Some days, something hits you, and you know it is something that is for the best. In fact, you know that it is the way things are meant to work out and it is the sort of thing that you realize is exactly what you needed to happen… Nevertheless, it leaves you with a yearning in your stomach and an ache in your heart. It guts you and leaves you gasping for air. That happened this morning. For those of you, who already know who I am writing about, and are angry that I am writing yet another blog (even though I said the other one was the last one) about Nick, I need to get this out there.
I called Nick today. He said that he was driving back from Cleveland TN. Now, of course because this is forever away I asked what he was doing there. He told me not to worry about it. Now, I know Nick… For all of his flaws, being a liar is not one of them… He was telling me without telling me. He was there with a girl. Don’t get me wrong; I knew this day would come. I have been with other guys since Nick… Nick certainly isn’t the last man standing… However, I had always hoped that he would never move on. That I could hop in and out of his life and still be the only woman. This of course is totally selfish. Why shouldn’t he move on? Why should he not date? I am after all his ex-girlfriend… I have no claim on him. I have no right, no reason, to feel jealous and hurt.
I used to call him and tell him about the men I was seeing. I did this to make him jealous, for no other reason, believe me. I told him about how great they were, how kind, how funny, how they were so much better than he was. I did this, knowing that it had to hurt him, if only a bit. He, on the other hand, did not talk about her, barely mentioned her name, did not tell me how much better she is than me… He simply says, don’t worry about it. Because he knows that I am consumed with questions, feeling terrible and feeling hurt. He knows all this because he knows me. I am sure he knows that he could have lied, but he has only lied to me once in our whole friendship. I am telling myself, that I am in Austria, and that he is in America, and insignificant. I am telling myself, that I should not care. I am telling myself that it was going to eventually happen, that this is really for the best and I need to move on, and I have no right to feel the way I do… I am telling myself this, all the while, feeling a longing, a yearning in my stomach and a dull ache in my heart. I am telling myself this, while feeling gutted. I have no reason to feel hurt, no reason, to feel jealous, no reason to care at all. Yet, I have never felt a greater sense of the end with us. It really is over. He is moving on… I will too… However, I still love him. Despite his flaws.

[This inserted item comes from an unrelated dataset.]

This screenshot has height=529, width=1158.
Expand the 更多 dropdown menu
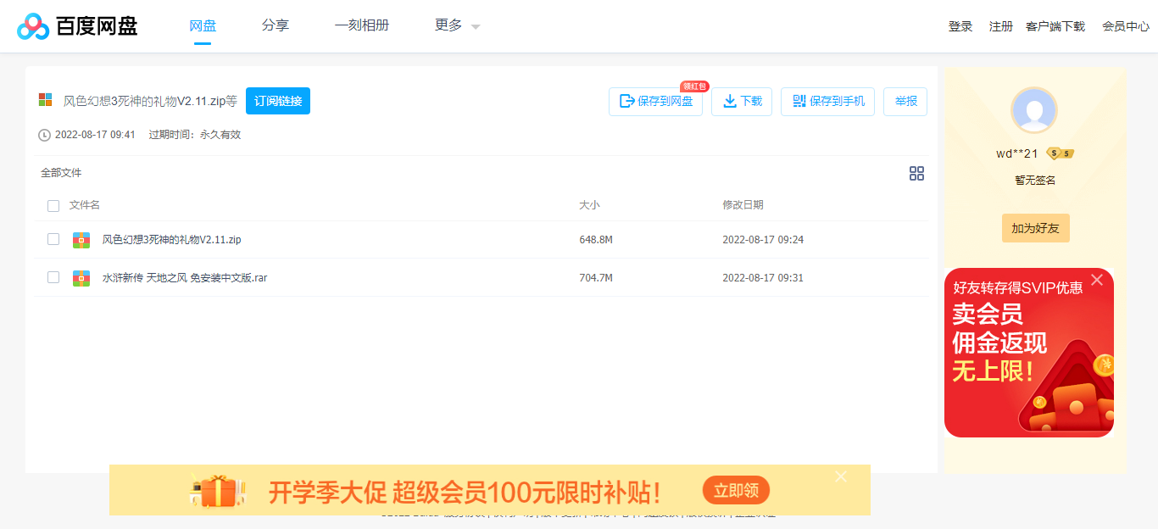click(455, 25)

He has a girlfriend… And he’s happy… This shouldn’t make me feel so shitty… I should be happy for him. He didn’t lie. He told me the truth… And he’s happy… Isn’t that what matters? What matters is that he’s happy right? I should be happy for him right? I mean this day would have to come eventually. I knew that someday he would move on… I just hoped… I just wanted… I guess I just wanted to believe that it never would. I guess I just wanted to believe that he would always be mine. But he’s not.
Why do I care? I’m in Europe, doing amazing things… Living a life that his girlfriend who probably only went to CC will never ever live. I am doing more with my life than any Cleveland TN girl could ever dream of doing. I am smarter than this girl, doing more with my life than this Laura girl; I am better than this girl.
He may be happy, but he’s happy with a girl who won’t want more with her life. He’s happy with a girl who thinks that a job at Ruby Tuesdays is a good job. He’s happy with a girl who has no idea what Europe looks like, how to speak another language, wants to live in TN all her life and never go anywhere important. He will be happy with a girl who is no where near as good as me, as cool as me, as smart as me, as funny as me… His new love will not be me. She will not love him as much as I do, she will not understand him like I do… She will not be me. She will be a second rate, less than as wonderful, not me.
I will marry a man who is amazing. He will be a man of God. He will love me with all of his heart. He will not be like Nick. He will be honest, he will be loving. He won’t settle for some girl from Cleveland TN… He will be better than that.